This doesn’t make any sense to me. People are made of atoms. People make choices. Nothing is inconsistent about that. If two people were atomically identical, they’d make the same choices. But that wouldn’t change anything about how the choice was happening. Right?
Suppose we made an atom-by-atom copy of you, as in the post. Does the existence of this copy mean that you stop choosing your own decisions?
Thanks, this gives me another chance to try to lay out this argument (which is extra-useful because I don’t think I’ve hit upon the clearest way of making the point yet):
People are made of atoms. People make choices. Nothing is inconsistent about that.
Absolutely. But “choice”, like agency, is a property of the map not of the territory. If you full specify the initial position of all of the atoms making up my body and their velocities, etc. -- then clearly it’s not useful to speak of me making any choices. You are in the position of Laplace’s demon: you know where all my atoms are right now, you know where they will be in one second, and the second after that, and so on.
We can only meaningfully talk about the concept of choice from a position of partial ignorance.
(Here I’m speaking from a Newtonian framing, with atoms and velocities, but you could translate this to QM.)
Similarly. If you performed your experiment and made an atom-by-atom copy of me, then you know that I will make the same choice as my clone. It doesn’t make sense to talk from your perspective about how I should make my “choice”—what I and my clone will do is already baked in by the law of motion for my atoms, from the assumption that you know we’re atom-by-atom copies.
(If “I” am operating from an ignorant perspective, then “I” can still talk about “making a choice” from “my” perspective.)
Does that make sense, do you see what I’m trying to say? Do you see any flaws if so?
Here’s a related old comment from @Anders_H that I think frames the issue nicely, for my own reference at the very least:
Any decision theory depends on the concept of choice: If there is no choice, there is no need for a decision theory. I have seen a quote attributed to Pearl to the effect that we can only talk about “interventions” at a level of abstraction where free will is apparent. This seems true of any decision theory.
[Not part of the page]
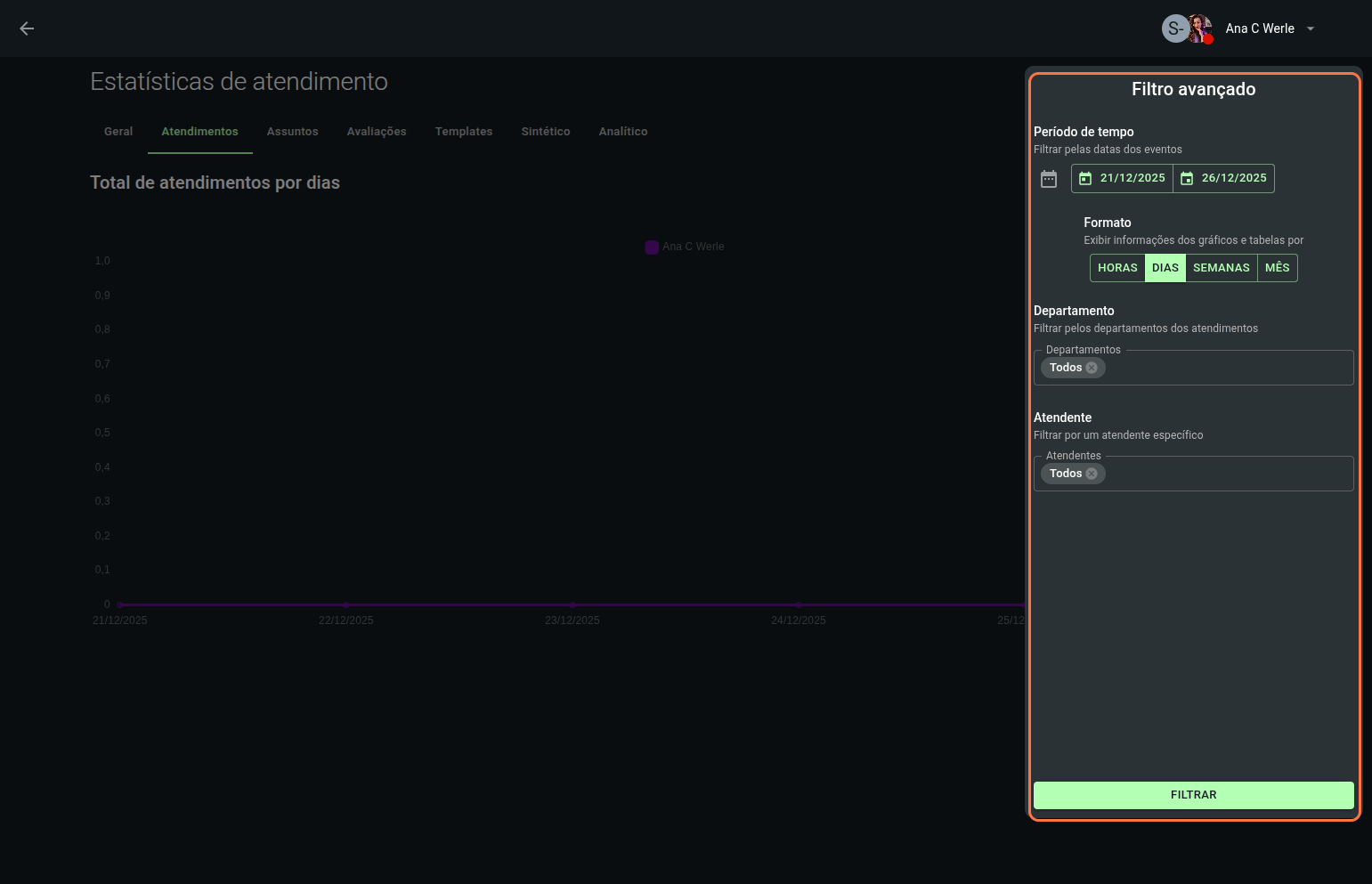Pick the start date 21/12/2025
This screenshot has height=884, width=1372.
pos(1123,178)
(He goes on to say—less relevantly for the discussion here, but again I like the framing so am recording to remind future-me—“CDT and TDT differ in how they operationalize choice, and therefore whether the decision theories are consistent with free will. In Causal Decision theory, the agents choose actions from a choice set. In contrast, from my limited understanding of TDT/UDT, it seems as if agents choose their source code. This is not only inconsistent with my (perhaps naive) subjective experience of free will, it also seems like it will lead to an incoherent concept of “choice” due to recursion.”)
Re: the perfect deterministic twin prisoner’s dilemma:
If we say there are two atoms in two separate rooms, with the same initial positions and velocities, we of course can’t talk about the atoms “choosing” to fly one direction or another. And yet the two atoms will always “do the same thing”. Does the movement of one of the atoms “cause” the movement of the other atom? No, the notion of “cause” is not a concept that has meaning at this layer of description of reality. There is no cause, just atoms obeying the equations of motion.
Similarly: If we say two people are the same at the atomic (or whatever) level, we can no longer speak about a notion of “choice” at all. To talk about choice is to mix up levels of abstraction.
---
Let me restate it another way.
“Choice” is not a concept that exists at the ground level of reality. There is no concept of “choice” in the equations of physics. “Deciding to make a choice” can only be discussed at a higher level of abstraction; but insisting that my twin and I run the same code is talking at a lower level, at the ground truth of reality.
If we’re talking at that lower level, there *is no notion of choice*.
---
Restated yet another way: Since the attempted discussion is at two different levels of reality, the situation is just ill-posed (a la “what happens when an unstoppable force meets an unmovable object”).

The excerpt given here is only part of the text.